In response to item (a), SKEL considered the matter resolved with the decision of the Competition Appeals Committee No. 1/2023, issued on 9 August 2023, along with an announcement on the Competition Authority’s website. Regarding item (b), SKEL has publicly and in company earnings meetings explained the philosophy behind Lyfjaval’s operations, particularly with reference to regulation No. 1340/2022 on pharmaceutical sales licenses and pharmacies, effective as of 15 November 2022. For item (c), SKEL has not exerted any influence to limit third parties’ ability to open drive-through pharmacies or restricted Lyfjaval’s ability to open traditional walk-in pharmacies. Following the transaction referenced in Competition Appeals Committee decision No. 1/2023, the company has opened three pharmacies, including one in Suðurfell, located 1.2 km from Mjódd.
As previously noted, SKEL estimates Lyfjaval’s market share in the pharmaceutical sector to be around 10%. Lyfjaval's direct imports have been minimal, primarily covering the following product categories: (i) COVID tests, (ii) glucose test strips for diabetics, and (iii) hearing aid batteries. Lyfjaval has not engaged in export activities.
SKEL and Lyfjaval fully cooperated with ESA staff during the investigation and provided all requested documents. SKEL has also held briefings with its main lenders and subsidiaries to clarify ESA’s investigation. SKEL has no reason to believe that any competition laws have been violated in Lyfjaval’s operations. The case is now entirely in ESA's hands, and SKEL will continue to provide updates as developments arise.

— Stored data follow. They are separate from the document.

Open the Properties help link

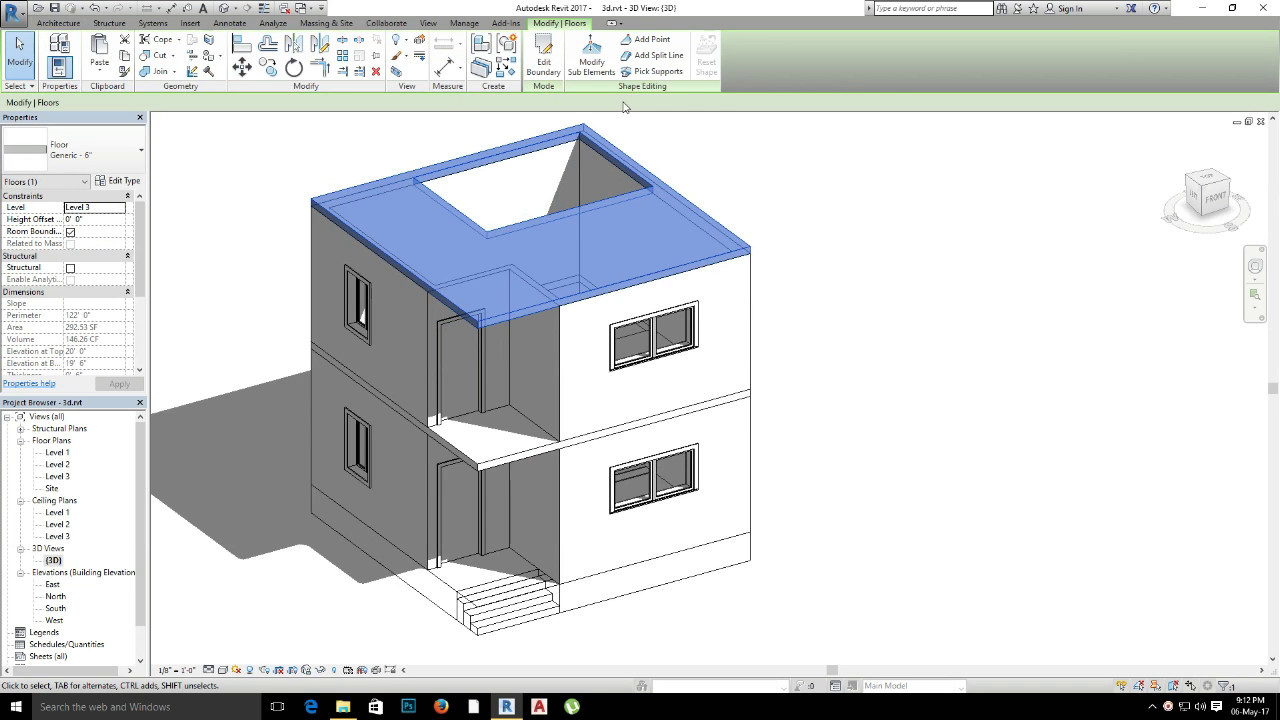click(x=29, y=382)
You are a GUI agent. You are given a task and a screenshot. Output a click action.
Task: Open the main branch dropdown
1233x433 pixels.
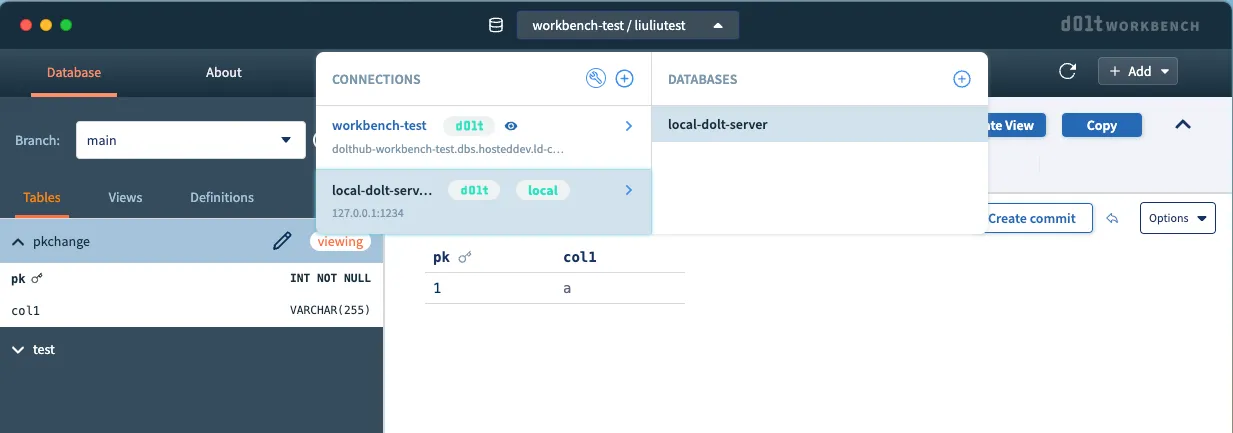[x=190, y=141]
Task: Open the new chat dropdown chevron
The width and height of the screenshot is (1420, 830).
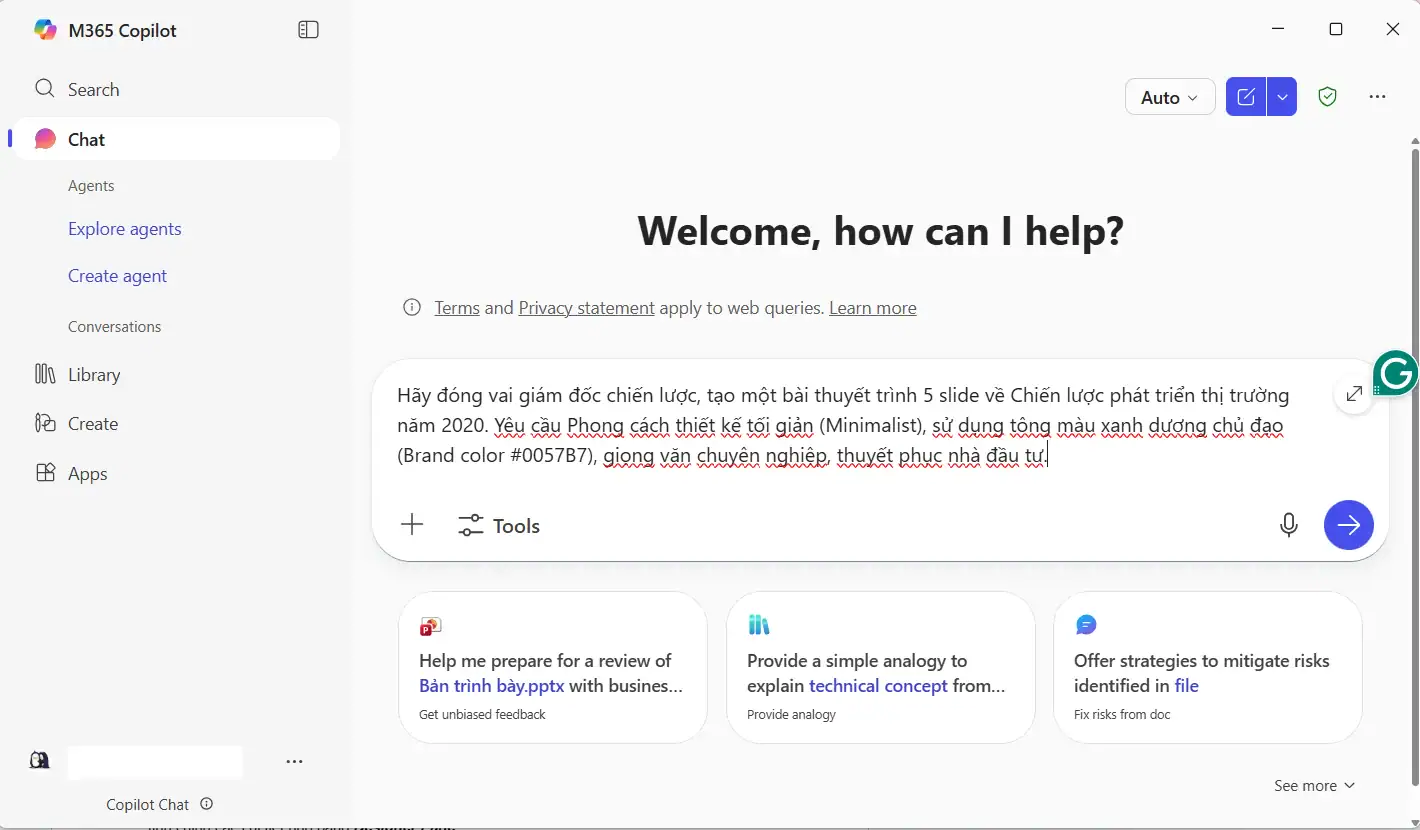Action: tap(1282, 96)
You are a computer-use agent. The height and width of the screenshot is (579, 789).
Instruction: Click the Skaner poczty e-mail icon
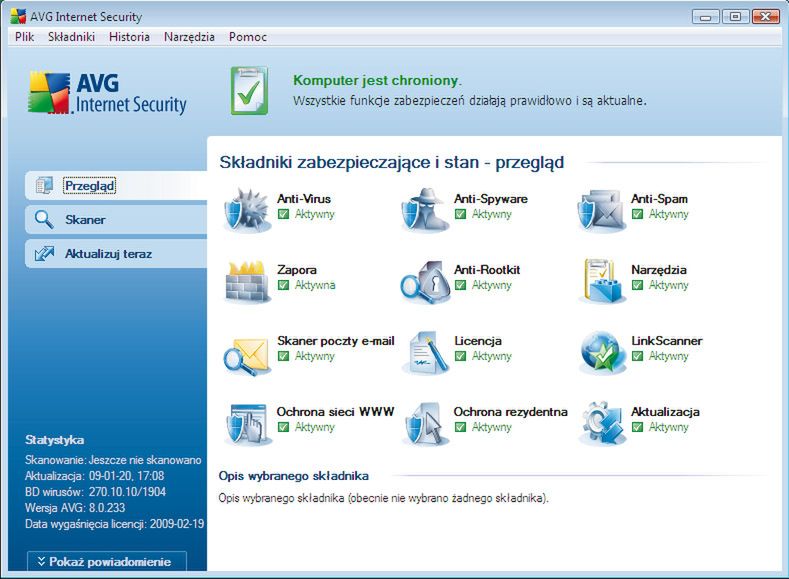coord(247,352)
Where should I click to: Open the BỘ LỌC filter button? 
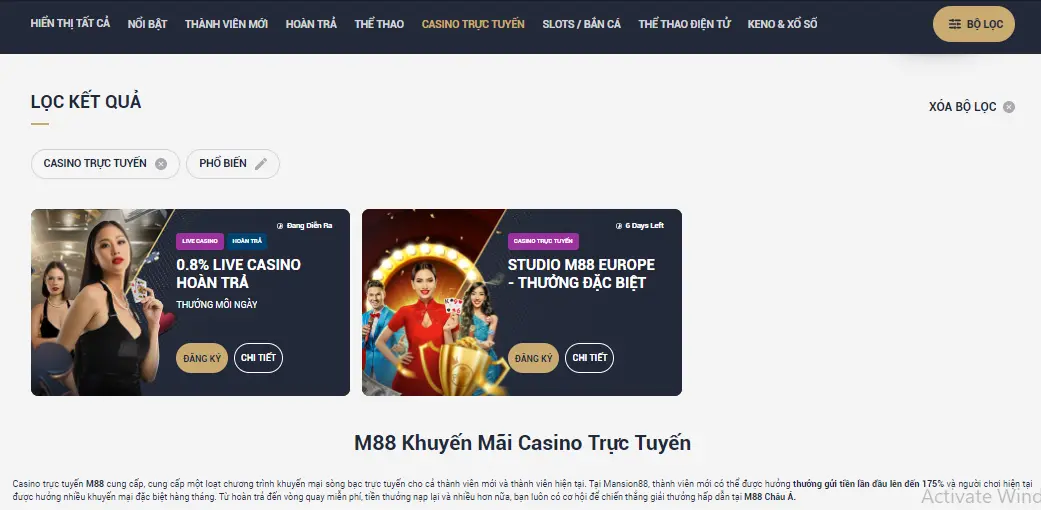[973, 24]
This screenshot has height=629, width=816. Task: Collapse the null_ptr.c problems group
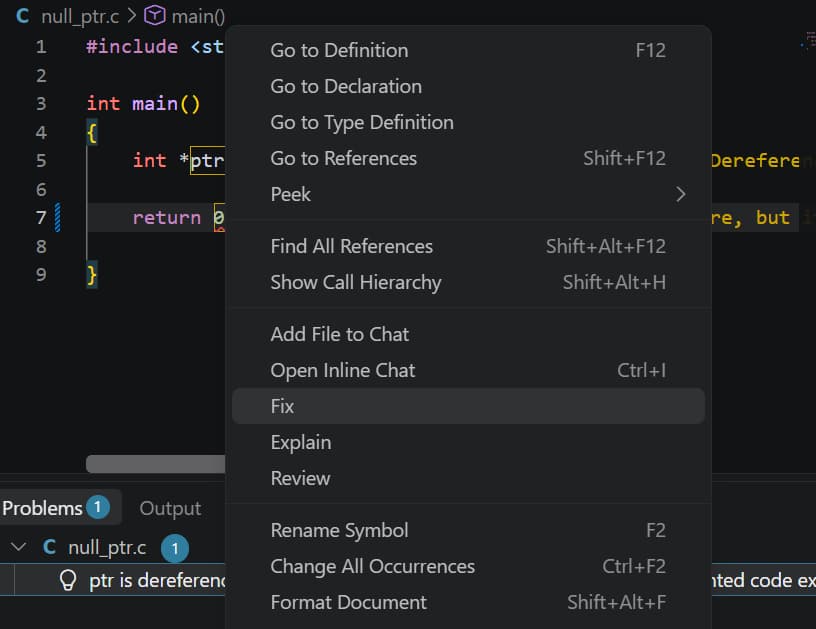pos(19,547)
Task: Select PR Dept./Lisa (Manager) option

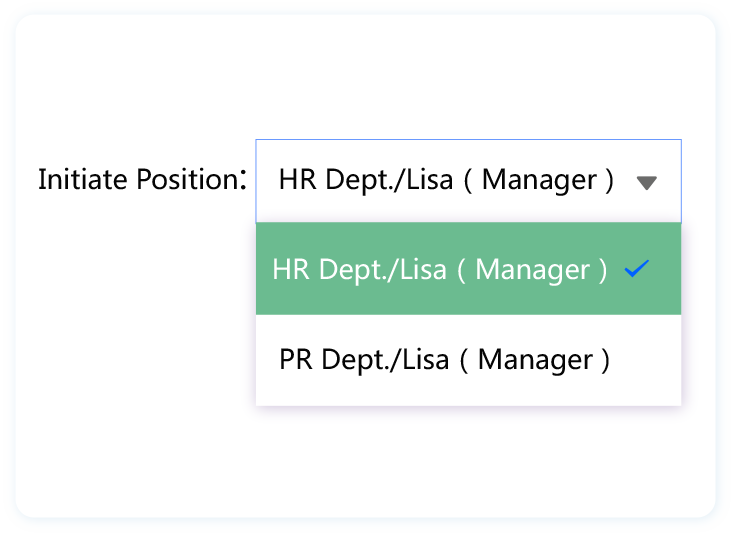Action: pyautogui.click(x=444, y=360)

Financial calendar for SKEL fjárfestingafélag hf. for the year 2024:
2H annual report: 6 February 2025
Annual General Meeting (AGM) 2025: 6 March 2025
For further information, please contact Ásgeir Helgi Reykfjörð Gylfason at fjarfestar@skel.is or call 444-3040.
Disclaimer:
This press release contains forward-looking statements that are subject to uncertainties and may result in actual results differing from those projected. SKEL is not obligated to update these forecasts regarding the company's prospects to reflect events and circumstances occurring after the release of this press statement. It is the investor's responsibility not to place undue reliance on the forward-looking statements made in this press release, as they are valid only at the time of issuance.